> **Liste des tâches**:
**1.** Les affirmations suivantes sont-elles conformes au texte sur le Bouddha ? (a) Les trois jeunes femmes du Bouddha ne sont plus que des cadavres. (b) Après cette leçon, le Bouddha reste dans son palais. (c) La méditation permet de vaincre le Néant. Répondez par oui ou non, en citant à l'identique les mots du texte qui tranchent.
**2.** Recopiez seulement le passage de la liste qui va de la ligne contenant « Click the TradingView logo icon » jusqu'à la ligne contenant « Click the arrow », ces deux lignes comprises.

> **Texte présenté**:
____

Un jour, il rentre en son palais : le palais est changé en cimetière. Ses trois jeunes femmes, si belles, et les vingt mille vierges qui les servaient, ne sont plus que des cadavres qui se décomposent, ou des squelettes horribles et grimaçants. Parmi ces ruines errent des loups, s’abattent des vautours, dont le bec sanglant vient fouiller dans les chairs pourries : et par cette leçon du ciel, le Bouddha comprend que toute existence n’est qu’une illusion, une voix qui ne retentit que pour mourir, s’éteindre, s’évanouir dans le vide, et il fuit dans la solitude, pour chercher la sublime doctrine par laquelle l’âme, s’élevant plus haut que ces mensonges, dans des régions de parfaite quiétude, puisse se libérer ainsi des fatalités de la vie.
Le Néant, roi des choses, comment le vaincre ? Par l’ascétisme, la méditation et l’amour.

____

> **Données fournies**:
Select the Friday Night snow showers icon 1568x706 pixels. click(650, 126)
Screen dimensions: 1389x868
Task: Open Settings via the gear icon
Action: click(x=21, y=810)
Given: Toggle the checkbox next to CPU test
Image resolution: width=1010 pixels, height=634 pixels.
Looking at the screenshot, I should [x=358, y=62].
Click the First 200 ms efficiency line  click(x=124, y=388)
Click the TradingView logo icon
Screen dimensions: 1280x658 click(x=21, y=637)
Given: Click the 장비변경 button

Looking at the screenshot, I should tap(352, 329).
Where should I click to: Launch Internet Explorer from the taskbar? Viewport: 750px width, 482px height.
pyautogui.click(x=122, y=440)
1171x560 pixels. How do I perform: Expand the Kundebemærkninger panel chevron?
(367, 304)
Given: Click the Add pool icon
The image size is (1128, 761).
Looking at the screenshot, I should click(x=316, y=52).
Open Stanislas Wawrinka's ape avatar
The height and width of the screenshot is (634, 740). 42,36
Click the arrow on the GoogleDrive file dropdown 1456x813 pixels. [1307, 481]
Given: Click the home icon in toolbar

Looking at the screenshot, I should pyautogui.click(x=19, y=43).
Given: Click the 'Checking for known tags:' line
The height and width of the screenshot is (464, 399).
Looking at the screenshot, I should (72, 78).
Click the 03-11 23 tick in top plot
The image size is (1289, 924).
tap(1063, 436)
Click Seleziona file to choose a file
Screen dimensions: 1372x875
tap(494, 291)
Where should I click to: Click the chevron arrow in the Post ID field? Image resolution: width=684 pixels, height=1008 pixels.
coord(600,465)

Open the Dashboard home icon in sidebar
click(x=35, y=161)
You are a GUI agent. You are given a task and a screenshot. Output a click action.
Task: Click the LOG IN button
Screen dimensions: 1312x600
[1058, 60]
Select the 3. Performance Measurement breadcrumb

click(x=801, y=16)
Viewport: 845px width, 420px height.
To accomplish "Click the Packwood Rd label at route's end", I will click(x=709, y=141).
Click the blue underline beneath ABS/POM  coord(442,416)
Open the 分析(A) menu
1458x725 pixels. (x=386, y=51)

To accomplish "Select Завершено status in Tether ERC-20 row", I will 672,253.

____

> **Réponses attendues**:
**1.**
(a) Oui : « Ses trois jeunes femmes, si belles, et les vingt mille vierges qui les servaient, ne sont plus que des cadavres qui se décomposent »
(b) Non : « il fuit dans la solitude »
(c) Oui : « Par l’ascétisme, la méditation et l’amour. »

**2.**
Click the TradingView logo icon
Screen dimensions: 1280x658 click(x=21, y=637)
Given: Click the 장비변경 button

Looking at the screenshot, I should tap(352, 329).
Where should I click to: Launch Internet Explorer from the taskbar? Viewport: 750px width, 482px height.
pyautogui.click(x=122, y=440)
1171x560 pixels. How do I perform: Expand the Kundebemærkninger panel chevron?
(367, 304)
Given: Click the Add pool icon
The image size is (1128, 761).
Looking at the screenshot, I should click(x=316, y=52).
Open Stanislas Wawrinka's ape avatar
The height and width of the screenshot is (634, 740). 42,36
Click the arrow on the GoogleDrive file dropdown 1456x813 pixels. [1307, 481]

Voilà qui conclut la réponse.